What the exercise asks.
Leave the pictures out and print, word for word, the lines below from the one with "Click the green 0,10% change indicator" through the final line.

==========

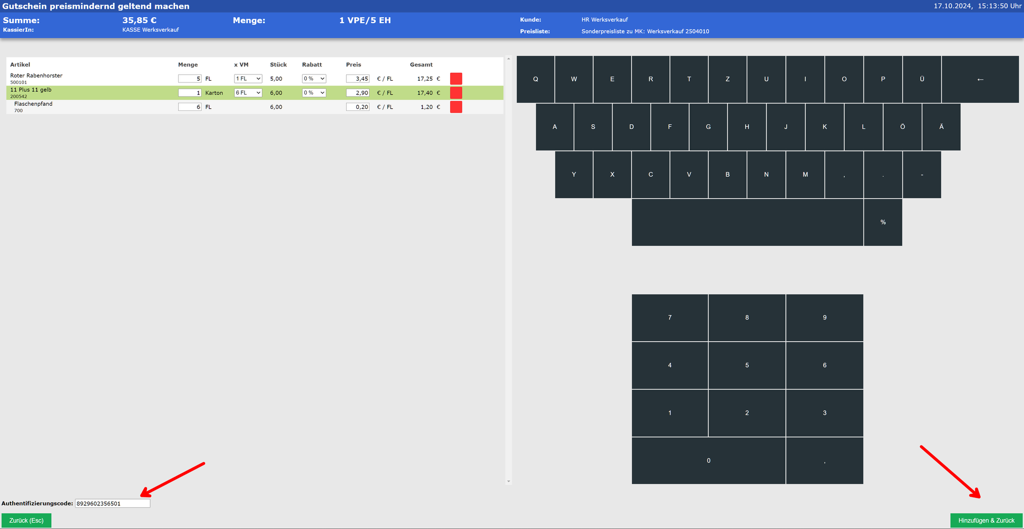Click Hinzufügen & Zurück button
Screen dimensions: 1024x529
(x=986, y=520)
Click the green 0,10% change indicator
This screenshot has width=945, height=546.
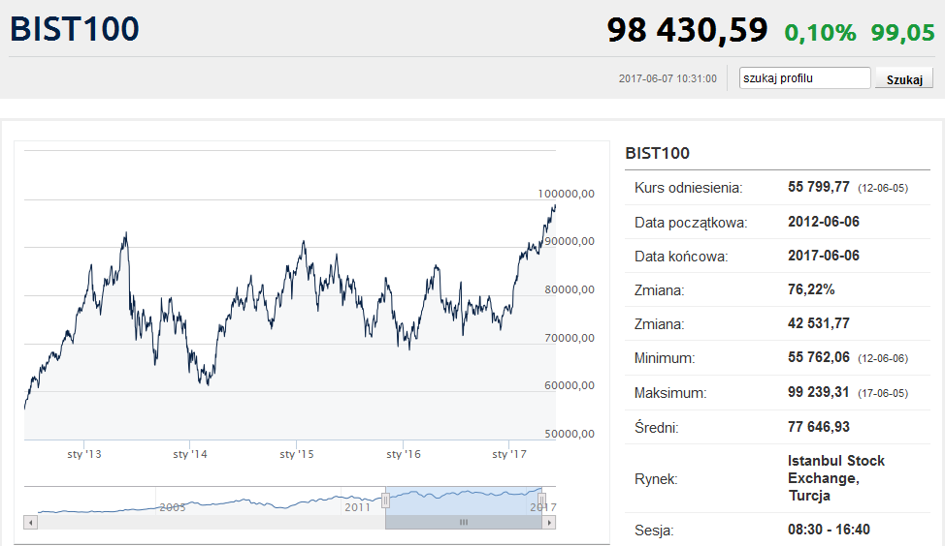pyautogui.click(x=820, y=33)
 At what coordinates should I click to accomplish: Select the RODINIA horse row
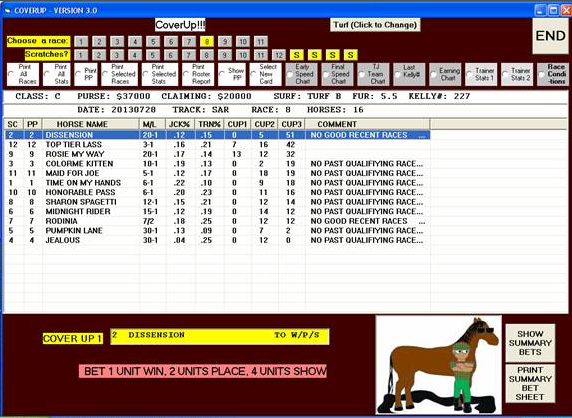point(217,221)
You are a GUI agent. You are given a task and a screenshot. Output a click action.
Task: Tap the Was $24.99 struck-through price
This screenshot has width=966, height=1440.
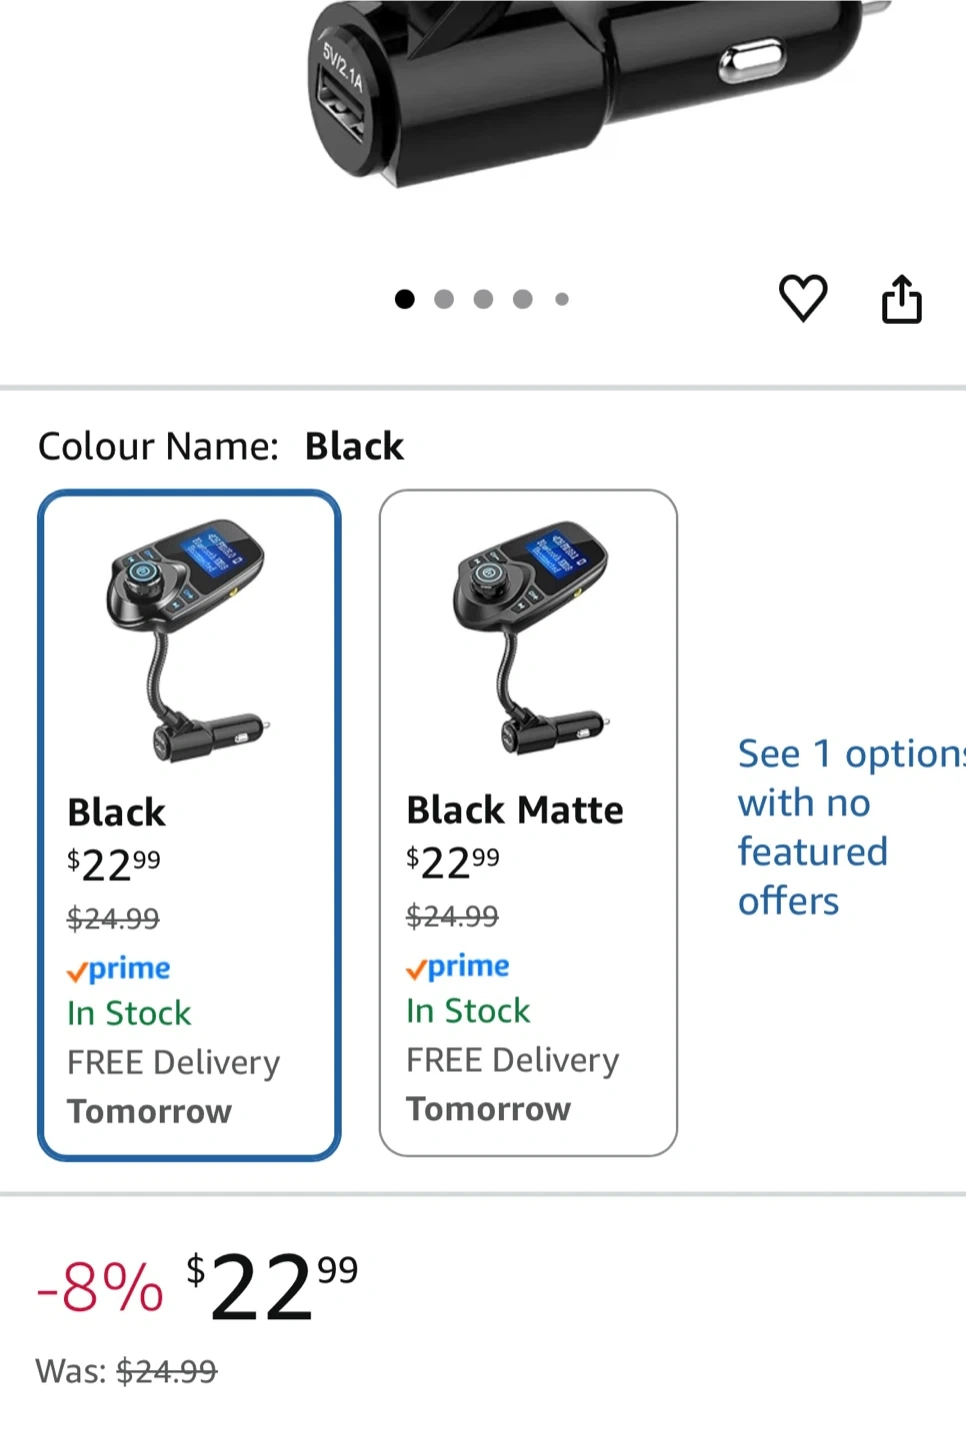point(166,1371)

==========

Problem solution.
Click the green 0,10% change indicator
This screenshot has width=945, height=546.
pyautogui.click(x=820, y=33)
 At what coordinates should I click to accomplish: Select the RODINIA horse row
point(217,221)
You are a GUI agent. You are given a task and a screenshot. Output a click action.
Task: Tap the Was $24.99 struck-through price
This screenshot has width=966, height=1440.
point(166,1371)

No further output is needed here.